Unlocking the Door to GCC

Unlocking the Door to GCC

START

Hi, everyone! I am Mu Rong.

Today, I will introduce you to GCC.

First, let me clarify: the uppercase GCC and lowercase gcc are not the same thing. Let’s take it slow…

1. What is GCC?

The GNU Compiler Collection (GCC) is a compiler toolchain developed by the GNU project that supports various programming languages, hardware architectures, and operating systems. The Free Software Foundation (FSF) releases GCC as free software under the GNU General Public License (GNU GPL). GCC is a key component of the GNU toolchain and is the standard compiler for most projects related to GNU and the Linux kernel. As of 2019, GCC has about 15 million lines of code, indicating its extensive functionality, making it one of the largest free software programs in existence. As a tool, it has played an important role in the development of free software.

In its early days, GCC stood for GNU C Compiler, and it was initially designed solely for compiling C language code. However, with continuous iterations, the functionality of GCC has greatly expanded, and it can now compile programs written in various languages, including C, C++, Objective-C, Java, Fortran, Pascal, Modula-3, and Ada.

GCC official website: https://gcc.gnu.org, the latest version is currently: GCC 12.2 (changes)

Unlocking the Door to GCC

Features

  • GCC is a portable compiler that supports various hardware platforms, such as ARM and X86.
  • It can also perform cross-platform compilation. A local compiler only allows the compiled program to run in the local environment, whereas a program compiled with GCC can run on other platforms. For example, an embedded program can be compiled on x86 and then run on ARM.
  • GCC supports multiple languages for parsing different languages.
  • It is designed in a modular fashion, allowing for the addition of support for new languages and new CPU architectures.
  • GCC is free software, meaning anyone can use or modify it.

This article focuses on important knowledge points about GCC commonly used in Linux.

GCC vs gcc vs g++

  • GCC refers to the GNU Compiler Collection, which includes compilers, linkers, assemblers, etc. It is primarily used to compile C and C++ languages, but can also compile Objective-C and Objective-C++ programs.
  • gcc (GNU C Compiler) represents the GNU C language compiler; g++ represents the GNU C++ language compiler. However, fundamentally, gcc and g++ are not true compilers; they are merely two tools within GCC that call the actual compiler to compile the code when compiling C/C++ programs. You can understand it simply: gcc calls the C compiler, while g++ calls the C++ compiler.

In practice, we usually use the gcc command to compile C programs and the g++ command to compile C++ code. It is worth noting that the gcc command can also compile C++ programs, and similarly, the g++ command can be used to compile C programs.

Differences between gcc and g++

  1. gcc treats .c files as C programs and .cpp files as C++ programs.
  2. g++ treats both .c and .cpp files as C++ programs.
  3. Linking method: gcc does not automatically link C++ libraries (like the STL standard library), whereas g++ automatically links C++ libraries.
  4. Preprocessor macros: g++ automatically adds some preprocessor macros, such as __cplusplus, while gcc does not.
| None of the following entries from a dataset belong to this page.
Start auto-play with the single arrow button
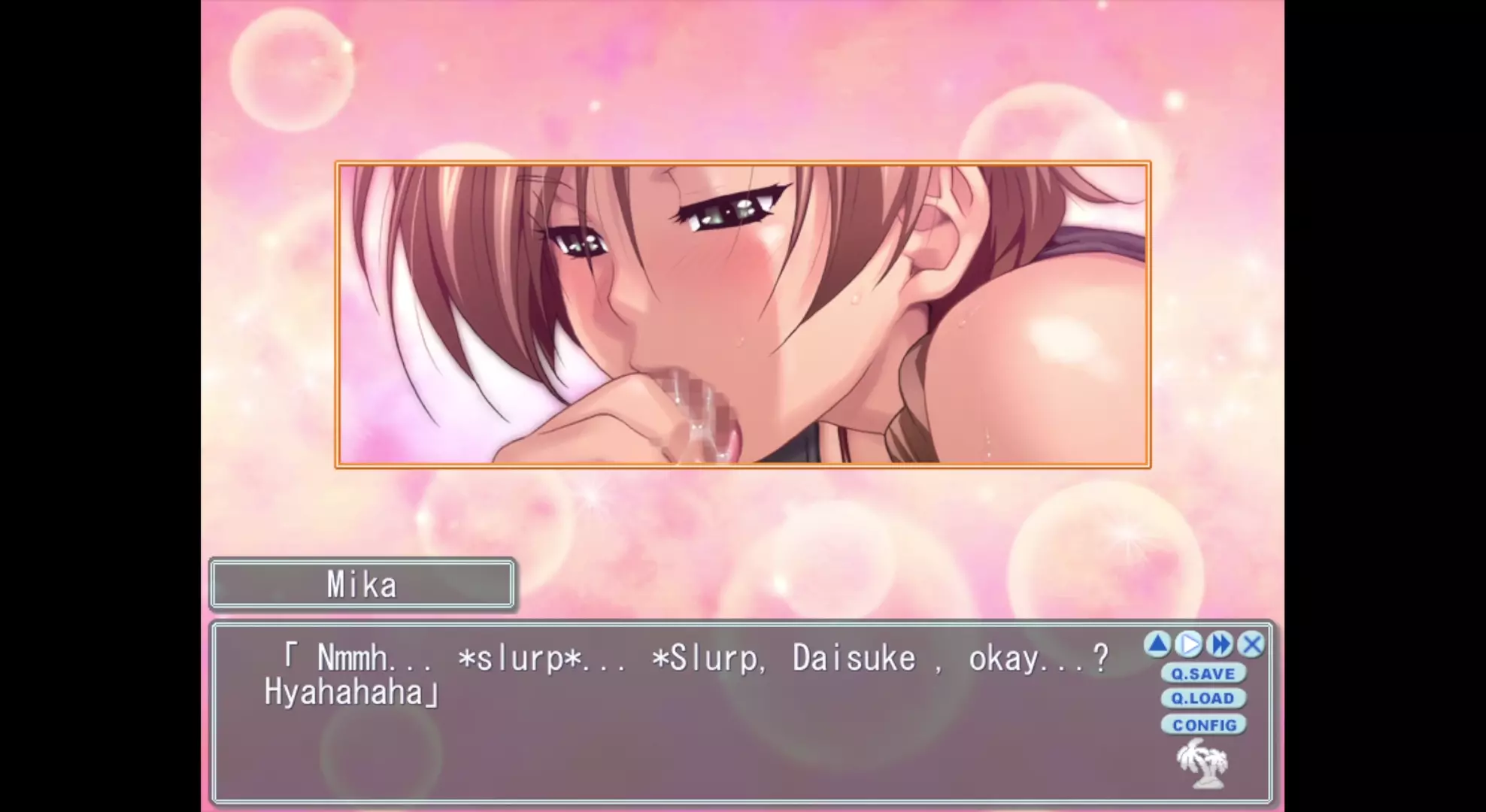 pos(1189,644)
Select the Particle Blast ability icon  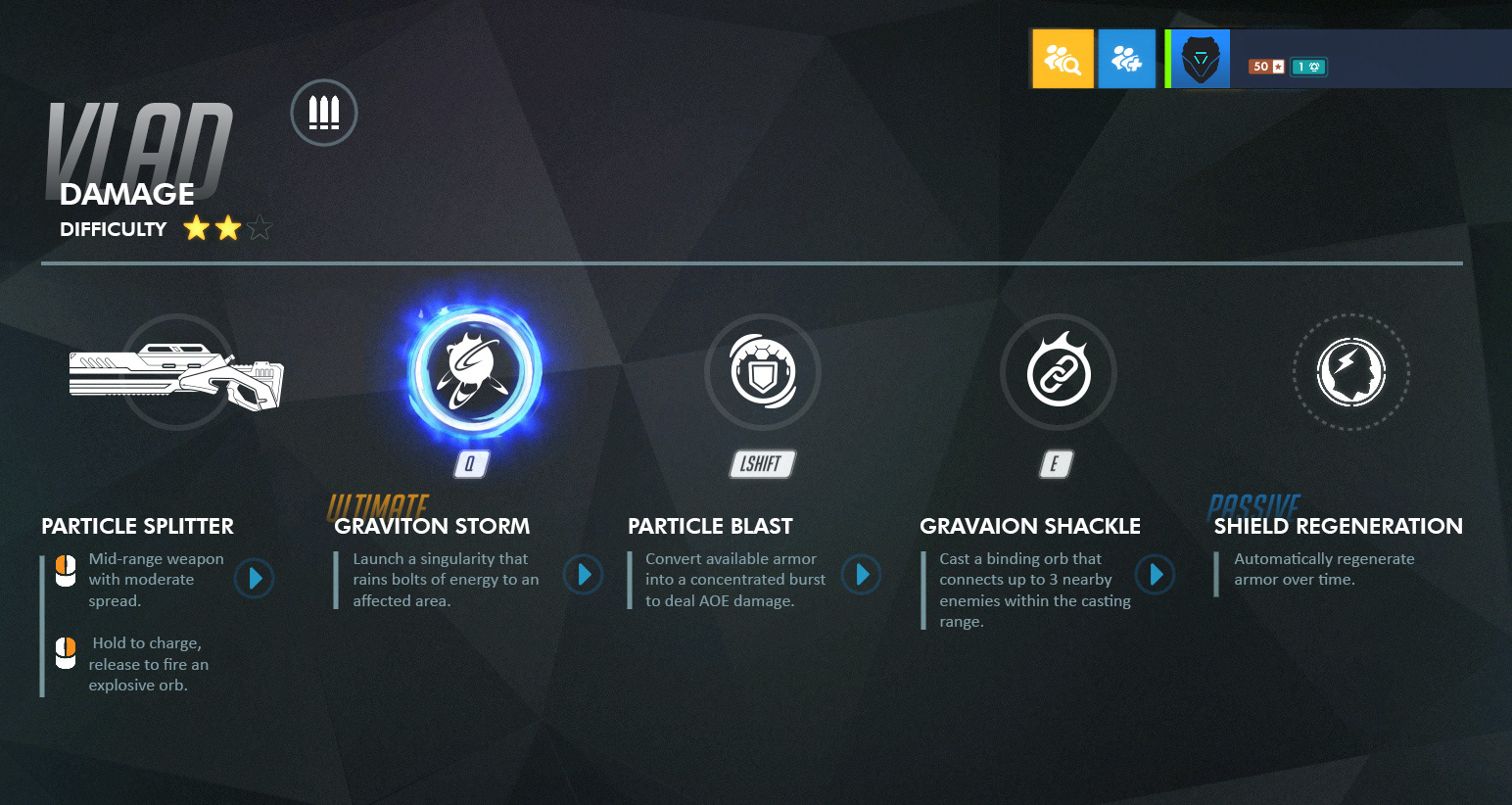tap(763, 372)
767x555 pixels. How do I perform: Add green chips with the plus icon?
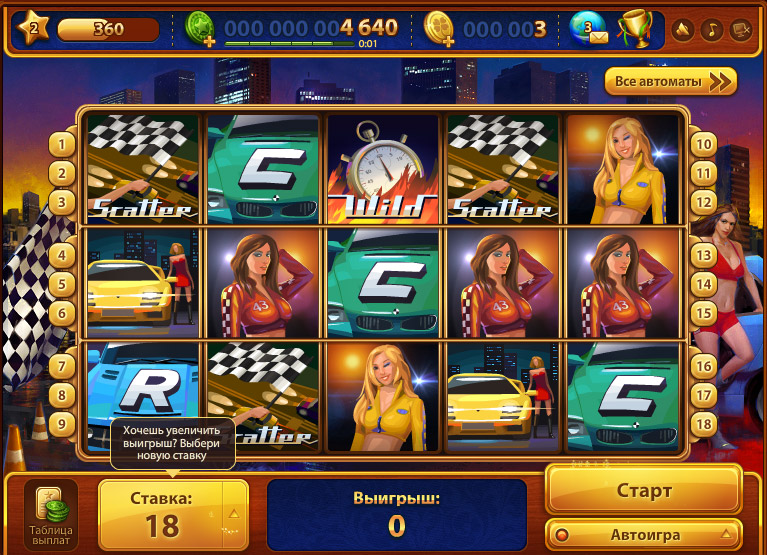(x=202, y=29)
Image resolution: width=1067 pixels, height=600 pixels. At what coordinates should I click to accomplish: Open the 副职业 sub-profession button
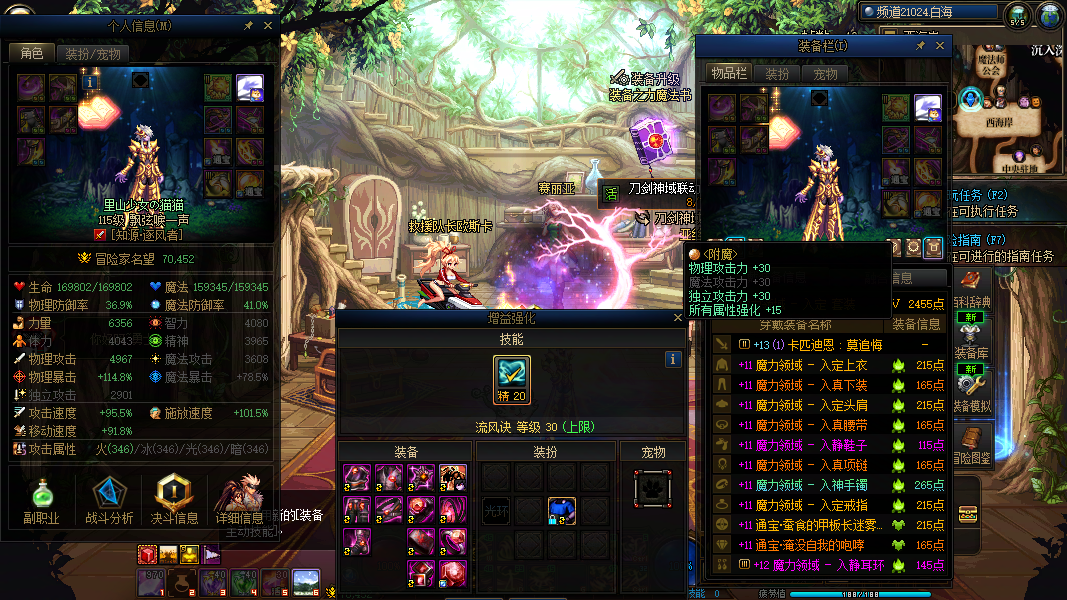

gcc is the general compilation command for the GCC compiler, and based on the file extension, the gcc command can determine the programming language used:

  • .c: Compiles as a C language program by default.
  • .cpp: Compiles as a C++ program by default.
  • .m: Compiles as an Objective-C program by default.
  • .go: Compiles as a Go language program by default.

Of course, we can also specify manually: -x

  • gcc -xc file.c indicates compiling file.c as C language code.
  • gcc -xc++ file.cpp indicates compiling file.cpp as C++ code.

There are more detailed differences between the gcc and g++ commands, and when compiling programs, we often adhere to the following principles:

  • For compiling C language programs, we should use the gcc command.
  • For compiling C++ programs, it is recommended to use the g++ command.
  • For developing pure C language programs, gcc can be used; if it is a mixed C/C++ programming, it is advisable to use g++.

2. GCC Compilation

We know that computers only recognize machine language, and the source code we write must be translated into machine language to be recognized by the computer, which means generating executable files that the computer can recognize. How does GCC compile our source code into the final executable file?

  1. Source File: This is the source code file we have written. A source file is essentially a plain text file that does not have a special format inside. We can indicate the language of the code saved in the file through the file extension, which makes it easier for programmers to distinguish and for the compiler to recognize; it does not change the internal format of the file.

  2. Compile: Programming language code is a language understood by programmers, but machines only recognize machine language, meaning computers only understand binary instructions. Therefore, a tool is needed to convert programming language code into binary instructions that the computer can recognize. This tool is a special software called a compiler. The compiler can recognize sentences in the code and various specific formats and convert them into binary form that the computer can recognize. This process is called compiling. Compiling can also be understood as “translating,” similar to translating English into Chinese; it is a complex process, and we do not need to concern ourselves with the complexities of the compiler’s internal processes during compilation.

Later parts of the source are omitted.